Mixed Precision Tuning
The entire process first performs all-int16 precision tuning. This stage is used to confirm the model's maximum achievable precision, troubleshoot tool usage issues, and identify modules that are not quantization-friendly. Once the all-int16 precision meets the requirements, proceed with all-int8 precision tuning. If the precision is not up to standard, proceed with int8 / int16 mixed precision tuning, gradually increasing the proportion of int16 based on the all-int8 model. During this phase, a balance between precision and performance must be struck, aiming to find the quantization configuration that provides the best performance while maintaining the required precision.
All-INT16 Precision Tuning
| Branch | float | target (loss < 1%) | all-int16 calibration |
|---|
| dynamic | 73.6 | 72.864 | 0 |
| static | 55.5 | 54.945 | 0 |
For first calibration, precision collapses.
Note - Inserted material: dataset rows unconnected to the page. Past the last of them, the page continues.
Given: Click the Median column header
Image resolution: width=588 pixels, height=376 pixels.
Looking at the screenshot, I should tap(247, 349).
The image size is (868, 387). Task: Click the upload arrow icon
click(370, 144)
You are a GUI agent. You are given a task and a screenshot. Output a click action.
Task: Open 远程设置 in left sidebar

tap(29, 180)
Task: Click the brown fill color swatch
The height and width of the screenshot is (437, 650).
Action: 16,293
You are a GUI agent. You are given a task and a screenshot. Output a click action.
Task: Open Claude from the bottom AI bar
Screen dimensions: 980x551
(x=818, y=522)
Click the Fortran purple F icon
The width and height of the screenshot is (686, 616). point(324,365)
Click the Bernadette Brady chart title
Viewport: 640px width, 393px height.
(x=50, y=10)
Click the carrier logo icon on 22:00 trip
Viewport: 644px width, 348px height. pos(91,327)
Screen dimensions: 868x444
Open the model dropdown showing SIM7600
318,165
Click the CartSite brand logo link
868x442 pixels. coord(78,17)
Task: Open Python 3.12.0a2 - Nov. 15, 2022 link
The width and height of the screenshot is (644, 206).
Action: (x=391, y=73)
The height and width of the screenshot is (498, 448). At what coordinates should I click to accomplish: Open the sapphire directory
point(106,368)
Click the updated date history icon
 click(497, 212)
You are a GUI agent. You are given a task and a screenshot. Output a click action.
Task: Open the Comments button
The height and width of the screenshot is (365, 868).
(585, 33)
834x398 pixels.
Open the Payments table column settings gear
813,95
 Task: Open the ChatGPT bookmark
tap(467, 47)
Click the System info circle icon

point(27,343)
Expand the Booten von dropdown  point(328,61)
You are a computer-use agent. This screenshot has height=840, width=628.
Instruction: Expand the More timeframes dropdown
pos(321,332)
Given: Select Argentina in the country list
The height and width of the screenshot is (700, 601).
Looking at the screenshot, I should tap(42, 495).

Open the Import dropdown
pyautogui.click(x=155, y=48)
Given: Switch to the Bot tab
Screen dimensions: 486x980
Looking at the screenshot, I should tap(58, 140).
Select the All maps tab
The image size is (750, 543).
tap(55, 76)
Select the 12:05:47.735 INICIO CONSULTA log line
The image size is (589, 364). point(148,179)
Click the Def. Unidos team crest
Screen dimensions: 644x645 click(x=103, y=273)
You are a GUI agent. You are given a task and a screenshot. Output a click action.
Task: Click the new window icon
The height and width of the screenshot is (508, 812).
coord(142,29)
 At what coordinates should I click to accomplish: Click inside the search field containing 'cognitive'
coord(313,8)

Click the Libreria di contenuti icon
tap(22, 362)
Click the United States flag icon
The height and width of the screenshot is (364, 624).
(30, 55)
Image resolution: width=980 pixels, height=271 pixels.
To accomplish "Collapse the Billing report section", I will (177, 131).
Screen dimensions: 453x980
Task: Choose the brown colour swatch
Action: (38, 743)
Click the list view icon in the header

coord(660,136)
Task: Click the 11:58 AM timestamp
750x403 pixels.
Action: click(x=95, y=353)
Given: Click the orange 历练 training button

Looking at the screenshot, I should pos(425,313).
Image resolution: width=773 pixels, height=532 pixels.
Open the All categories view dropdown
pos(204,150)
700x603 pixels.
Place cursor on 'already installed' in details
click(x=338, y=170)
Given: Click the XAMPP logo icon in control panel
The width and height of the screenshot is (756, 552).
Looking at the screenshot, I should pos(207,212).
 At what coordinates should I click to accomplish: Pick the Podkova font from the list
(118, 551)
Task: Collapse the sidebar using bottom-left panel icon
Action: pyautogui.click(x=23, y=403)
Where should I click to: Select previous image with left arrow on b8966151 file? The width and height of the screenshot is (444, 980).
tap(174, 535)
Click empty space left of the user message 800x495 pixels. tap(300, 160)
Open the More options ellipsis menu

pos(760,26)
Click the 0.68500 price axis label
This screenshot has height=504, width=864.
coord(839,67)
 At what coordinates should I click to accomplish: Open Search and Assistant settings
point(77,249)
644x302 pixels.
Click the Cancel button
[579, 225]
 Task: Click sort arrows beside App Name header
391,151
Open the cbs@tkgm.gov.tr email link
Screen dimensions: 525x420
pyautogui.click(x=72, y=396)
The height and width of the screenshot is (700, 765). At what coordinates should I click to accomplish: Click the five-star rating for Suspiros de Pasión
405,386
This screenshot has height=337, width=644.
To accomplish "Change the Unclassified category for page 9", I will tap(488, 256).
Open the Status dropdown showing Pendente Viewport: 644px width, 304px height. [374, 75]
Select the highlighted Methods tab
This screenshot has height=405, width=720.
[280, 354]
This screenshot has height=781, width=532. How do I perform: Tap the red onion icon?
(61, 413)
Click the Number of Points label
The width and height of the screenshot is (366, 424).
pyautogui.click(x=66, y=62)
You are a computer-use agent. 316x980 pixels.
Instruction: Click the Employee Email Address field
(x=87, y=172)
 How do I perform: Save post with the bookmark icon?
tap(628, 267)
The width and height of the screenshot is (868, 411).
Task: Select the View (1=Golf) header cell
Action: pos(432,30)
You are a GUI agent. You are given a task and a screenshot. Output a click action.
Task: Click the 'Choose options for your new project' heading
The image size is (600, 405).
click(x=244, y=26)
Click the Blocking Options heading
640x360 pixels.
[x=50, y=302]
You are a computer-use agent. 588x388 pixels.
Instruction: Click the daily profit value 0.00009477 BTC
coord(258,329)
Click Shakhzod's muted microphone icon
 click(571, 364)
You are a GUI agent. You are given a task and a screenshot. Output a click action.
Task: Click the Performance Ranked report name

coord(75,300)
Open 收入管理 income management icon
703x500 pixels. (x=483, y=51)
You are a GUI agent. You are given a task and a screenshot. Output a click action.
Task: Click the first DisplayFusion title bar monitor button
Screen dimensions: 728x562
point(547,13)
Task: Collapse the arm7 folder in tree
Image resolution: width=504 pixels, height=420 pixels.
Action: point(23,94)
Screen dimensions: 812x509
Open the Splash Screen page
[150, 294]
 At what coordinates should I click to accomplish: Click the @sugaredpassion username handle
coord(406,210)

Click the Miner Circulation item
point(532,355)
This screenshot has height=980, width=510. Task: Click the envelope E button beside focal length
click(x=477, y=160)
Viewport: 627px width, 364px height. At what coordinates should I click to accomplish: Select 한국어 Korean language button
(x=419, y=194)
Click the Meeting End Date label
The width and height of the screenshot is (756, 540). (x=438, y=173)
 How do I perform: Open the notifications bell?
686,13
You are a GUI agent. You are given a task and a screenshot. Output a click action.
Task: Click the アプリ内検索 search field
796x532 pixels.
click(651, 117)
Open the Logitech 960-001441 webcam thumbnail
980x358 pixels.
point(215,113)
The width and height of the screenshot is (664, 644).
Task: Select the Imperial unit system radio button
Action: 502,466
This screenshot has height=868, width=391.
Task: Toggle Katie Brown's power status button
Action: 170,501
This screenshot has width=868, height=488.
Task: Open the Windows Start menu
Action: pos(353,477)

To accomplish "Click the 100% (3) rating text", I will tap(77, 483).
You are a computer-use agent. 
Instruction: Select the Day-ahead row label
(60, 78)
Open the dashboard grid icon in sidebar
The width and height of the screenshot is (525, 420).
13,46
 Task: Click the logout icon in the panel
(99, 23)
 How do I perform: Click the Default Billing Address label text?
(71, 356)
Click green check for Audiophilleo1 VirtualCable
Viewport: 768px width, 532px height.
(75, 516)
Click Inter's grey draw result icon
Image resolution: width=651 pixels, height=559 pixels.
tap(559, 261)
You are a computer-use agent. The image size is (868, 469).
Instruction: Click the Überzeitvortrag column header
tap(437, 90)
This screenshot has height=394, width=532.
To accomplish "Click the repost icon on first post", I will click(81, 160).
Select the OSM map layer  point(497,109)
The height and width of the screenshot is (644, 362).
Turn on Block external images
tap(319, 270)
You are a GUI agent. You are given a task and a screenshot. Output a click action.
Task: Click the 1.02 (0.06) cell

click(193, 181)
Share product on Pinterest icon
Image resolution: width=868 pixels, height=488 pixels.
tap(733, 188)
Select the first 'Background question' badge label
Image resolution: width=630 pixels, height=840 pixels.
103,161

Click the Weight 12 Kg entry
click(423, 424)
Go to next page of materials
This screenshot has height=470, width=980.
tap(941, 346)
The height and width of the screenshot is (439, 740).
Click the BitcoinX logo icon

Normally, the all-int16 quantization should not cause a precision collapse. You need to debug the outputs that are causing the precision drop. Here, you can choose either the static or dynamic branch's output and apply the following modifications. The example here includes some post-processing (sigmoid), and the debug is specifically performed on the last layer output of the static branch (map).
class BevNet(pl.LightningModule):
def forward(self, batch):
...
# return image, calibration, gt_dict, mask_dict, pred_dict
# Only debug the outputs that are causing the precision drop. You could debug all outputs, but it would lack focus and is slower.
return pred_dict['map']['preds']['layer_3']
class MapQRHead(BaseModule):
def forward_branch(self, hs, init_reference, inter_references):
outputs = []
for lvl in range(hs.shape[0]):
...
cls_out = getattr(self, "cls_out_dequant%d" % (lvl))(self.cls_branches[lvl](hs[lvl]))
pts_out = getattr(self, "pts_out_dequant%d" % (lvl))(self.pts_branches[lvl](hs[lvl])).view(bs, -1, 2)
# It belongs to the post-processing logic. Although it is placed after dequant, it should be added.
pts_out = pts_out.sigmoid()
pts_out = pts_out.view(bs, self.num_polyline, self.num_pts_per_polyline, -1)
y = torch.cat([cls_out, pts_out, attr_out[0], attr_out[1], attr_out[2], attr_out[3], attr_out[4]], dim=-1) # bs,num_polyline,num_pts,n_attr
outputs.append(y)
return outputs
The debug results are as follows:
op_name sensitive_type op_type L1
--------------------------------------------------------------------------------------- ---------------- -------------------------------------------------------------------------- ----------
model.view_transformation.transformer.layers.0.quant activation <class 'horizon_plugin_pytorch.nn.qat.stubs.QuantStub'> 0.580483
model.obstacle_head.decoder.layers.0.cross_attn.quant_normalizer activation <class 'horizon_plugin_pytorch.nn.qat.stubs.QuantStub'> 0.130977
...
From the perspective of quantization sensitivity, the primary contributors are several QuantStub operators. In the compare_per_layer results, analyze the type of quantization error associated with these sensitive operators.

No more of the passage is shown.